2. [quote=JoeyCC;229388]Well, this week I have a test on my worst mathematics topic so far. Complex Number. For me, someone who's not that bright, this is simply incomprehensible. I was wondering if someone could explain, in simple language and in digestable way, how to:

• Work with complex numbers and learning to equate them
I am not too sure what you mean? Could you give an example?

• Cis form (cos thetha + isin theta) and all that rubbish

We define the function $\text{cis}(x)$ to be

$\text{cis}(x)=e^{ix}$

And by Euler's formula we have that $e^{ix}=\cos(x)+i\sin(x)$

So

$\text{cis}(x)=\cos(x)+i\sin(x)$

If you have any specific quetions just ask

• De Moivre's Theorem
This is simply saying

$\left(\cos(x)+i\sin(x)\right)^n=\cos(nx)+i\sin(nx)$

The simple reason is

\begin{aligned}\left(\cos(x)+i\sin(x)\right)^n&=\l eft(e^{ix}\right)^n\\
&=e^{inx}\\
&=\cos(nx)+i\sin(nx)\end{aligned}

Do you have any specific problems or examples we could use to help explain any of these concepts?

3. Firstly, I am having difficulties deducing stuff like:

why $\sqrt3 + i = 2(\sqrt(\dfrac{3}{2}) + \dfrac{1}{2}i)$

and then why $2(\sqrt 3/2 + \dfrac{1}{2}i)$ = 2 cis pi/6

4. Originally Posted by JoeyCC
Well, this week I have a test on my worst mathematics topic so far. Complex Number. For me, someone who's not that bright, this is simply incomprehensible. I was wondering if someone could explain, in simple language and in digestable way, how to:

• Work with complex numbers and learning to equate them
• Cis form (cos thetha + isin theta) and all that rubbish
• De Moivre's Theorem
All the aid is strongly appreciated!

Please make it simple for me!

~Kindest Regards
Sorry, but what you're asking is not reasonable.
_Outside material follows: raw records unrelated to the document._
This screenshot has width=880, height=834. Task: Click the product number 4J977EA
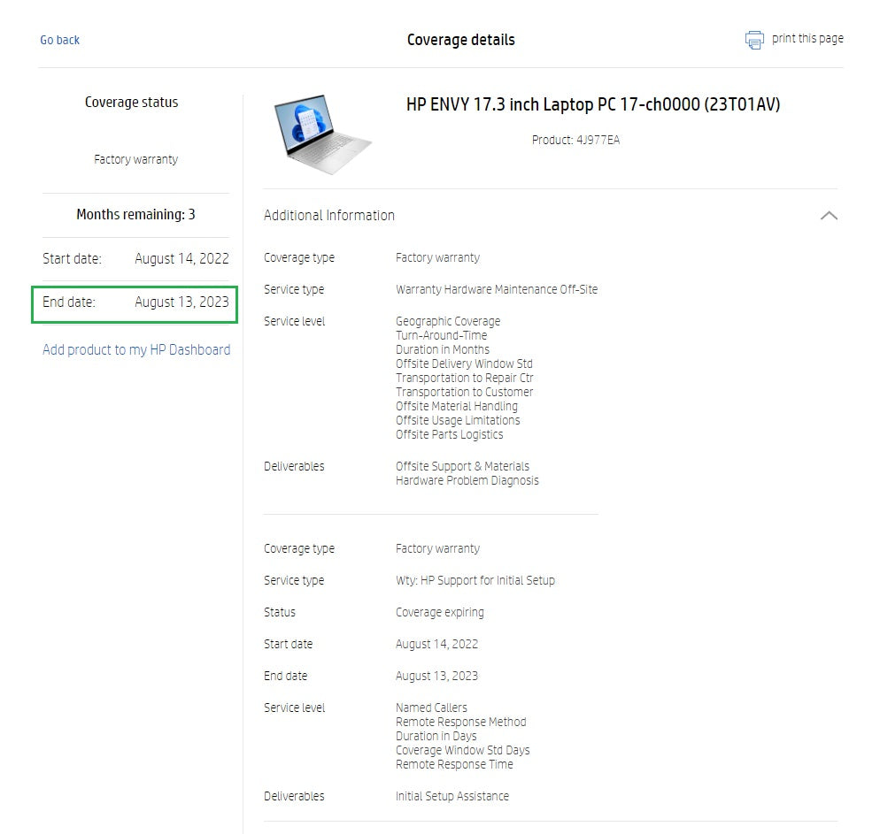click(575, 140)
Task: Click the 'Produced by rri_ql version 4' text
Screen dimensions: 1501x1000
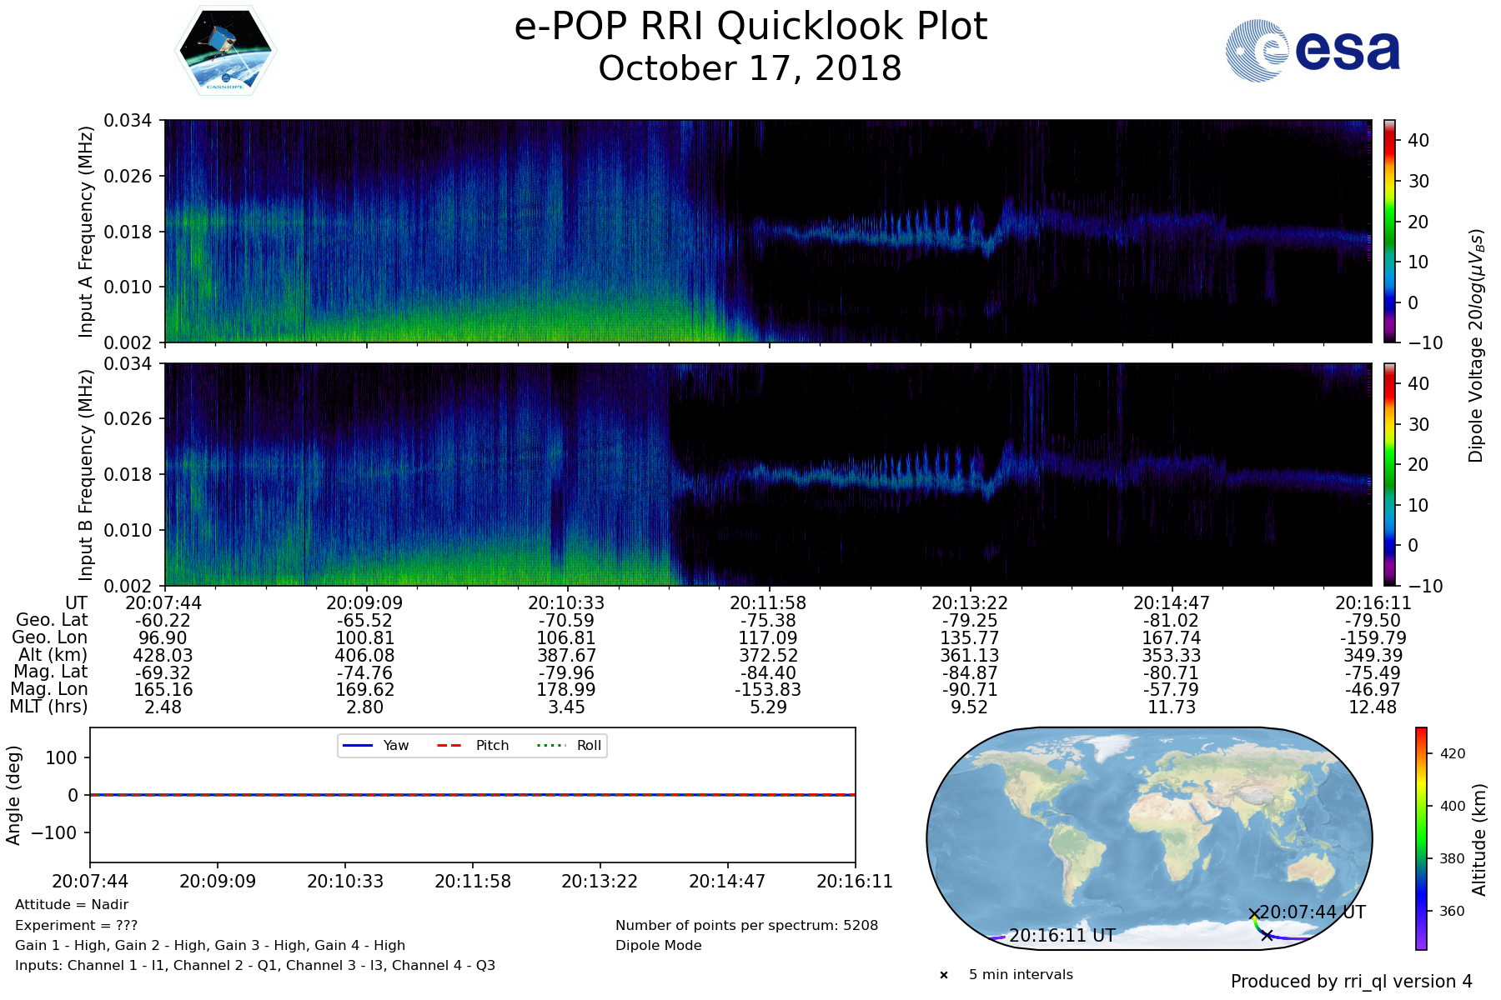Action: pos(1351,982)
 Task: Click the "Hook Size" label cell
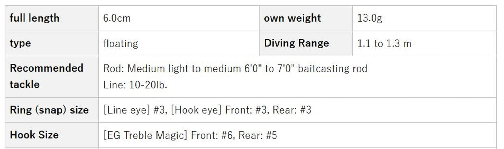34,135

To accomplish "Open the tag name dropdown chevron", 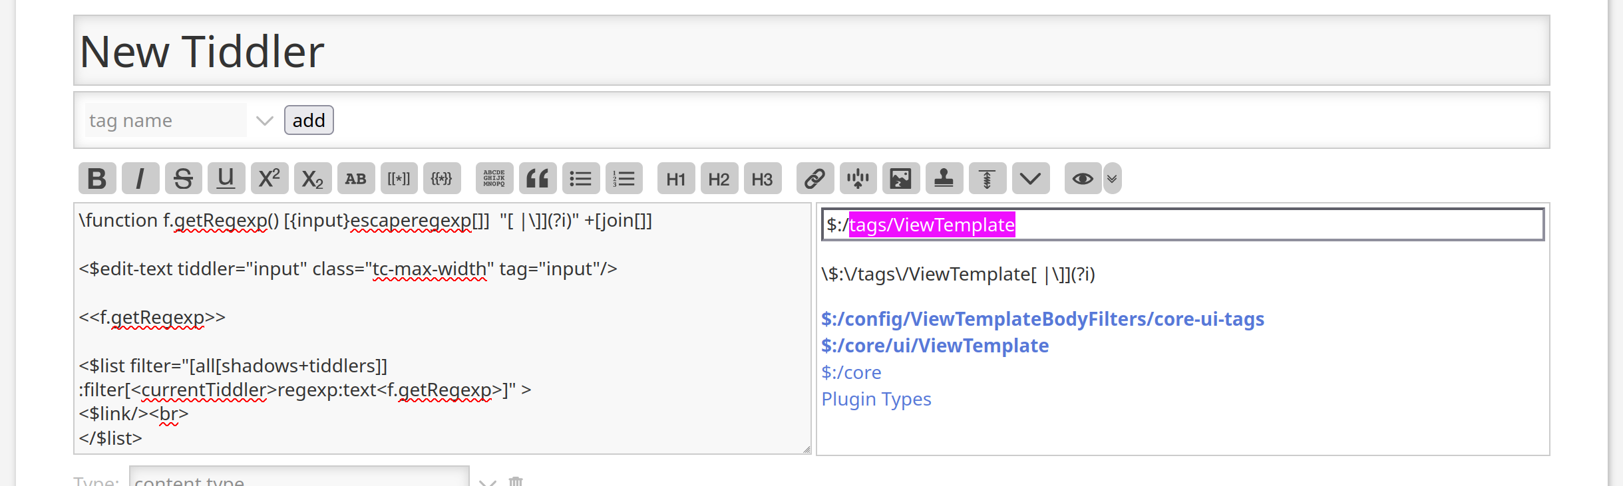I will click(x=265, y=121).
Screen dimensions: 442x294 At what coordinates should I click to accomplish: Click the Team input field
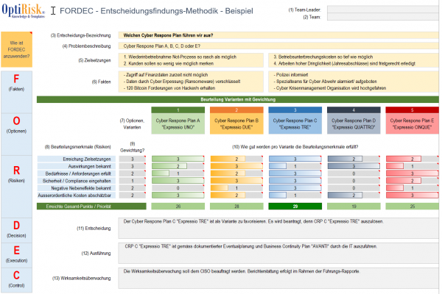414,16
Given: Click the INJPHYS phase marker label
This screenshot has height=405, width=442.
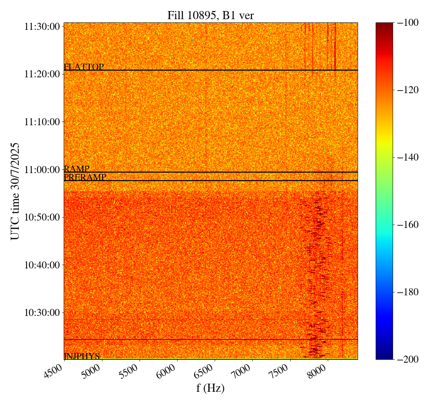Looking at the screenshot, I should coord(82,356).
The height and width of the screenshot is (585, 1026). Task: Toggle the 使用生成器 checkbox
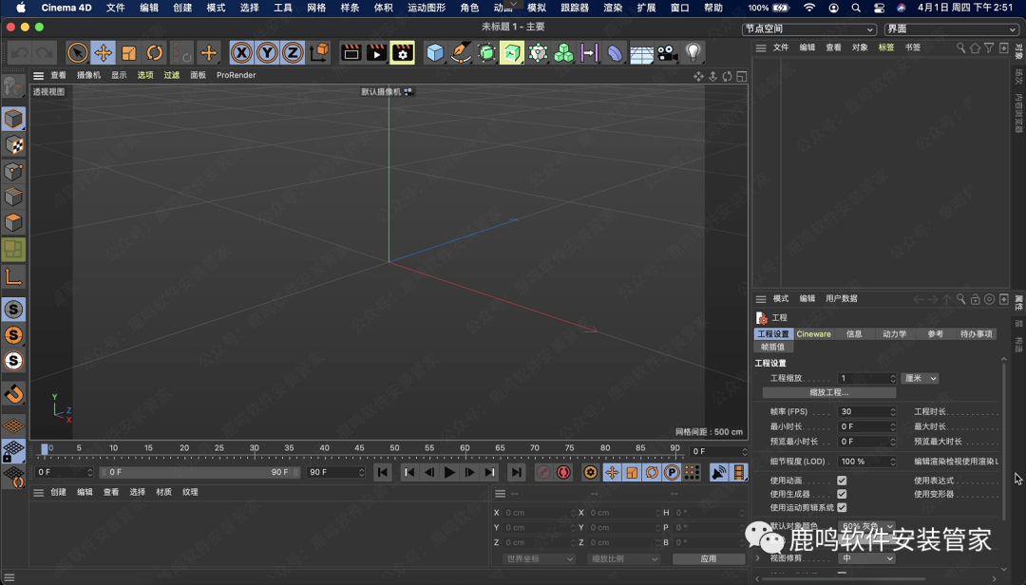click(x=842, y=494)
This material covers several hours worth of class room teaching time.

You should be asking for help as you need it rather than waiting until you have a test and then asking for help on the entire topic. Keep that in mind when you start your next topic.

5. Excuse me sir, but I then asked a specific question:

Originally Posted by JoeyCC
Firstly, I am having difficulties deducing stuff like:

why $\sqrt3 + i = 2(\sqrt(\dfrac{3}{2}) + \dfrac{1}{2}i)$

and then why $2(\sqrt 3/2 + \dfrac{1}{2}i)$ = 2 cis pi/6

6. $2\left(\sqrt{\left(\frac{3}{2}\right)}+\frac{1}{2} i\right)=2\left(\frac{3}{2}\right)^{1/2}+2\frac{1}{2}i=\frac{2\sqrt3}{\sqrt{2}}+i=\sqrt{ 6}+i\ne\sqrt{3}+i$

7. Originally Posted by JoeyCC
Excuse me sir, but I then asked a specific question:
Excuse me, but please treat all users (especially staff members) with respect. Your original post for this thread was very vague and not the type of help we provide. Your second post in this thread is more like it.